Too little, too late, guys.
3. Top User Exodus
Research firm Markerly recently released a report that found that more than half of Vine’s top users had not posted any videos to the platform since Jan. 1.
- The top 1% of Vine users have 15,000 followers or more.
- There are 9,725 users in that group.
- 5,094 of those 9,725 (or 52% of them) have not posted on Vine at all in 2016.
4. Better Alternatives
We know that top losers have abandoned Vine.
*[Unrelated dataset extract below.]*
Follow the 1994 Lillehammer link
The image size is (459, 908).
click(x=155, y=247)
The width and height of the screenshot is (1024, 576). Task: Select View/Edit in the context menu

The bigger question is why?
I mentioned the answer at the top of this post: Instagram and Facebook have caught up.
Facebook has far more users, better reach, and better engagement.
And Instagram has far more users, a 15-second video capability, and an entire suite of video editing tools that Vine does not.
These are clear examples of the second mover advantage, as Facebook and Instagram here actually did not merely catch up, they surpassed the original.
Just as Facebook built a better social networking platform that no one was asking for in the era of Friendster and MySpace, so too can late entrants learn from the mistakes of their predecessors and soon dominate a market with a better product.
Apple was able to enter the mobile phone market in a way that spelled the end for Nokia, whose “Walkie Talkie” phones were once the most popular model.
Similarly, if Princeton University, for example, were to open a law school, there’s little doubt it would be considered a top 30 school within a decade.
Finally, as if to underscore this point, yesterday Instagram introduced “Stories,” essentially a direct copy of Snapchat’s signature service, as the content in Stories disappears after 24 hours.
The withering of Vine is an important reminder that what is hot in social media today may not be tomorrow.
Brands should not necessarily rush to adopt the hottest new platform, no matter how disruptive or transformative it seems.
But most of all, the lesson here is not to bet the bank on a single distribution channel.
As in many aspects of life, diversification is key.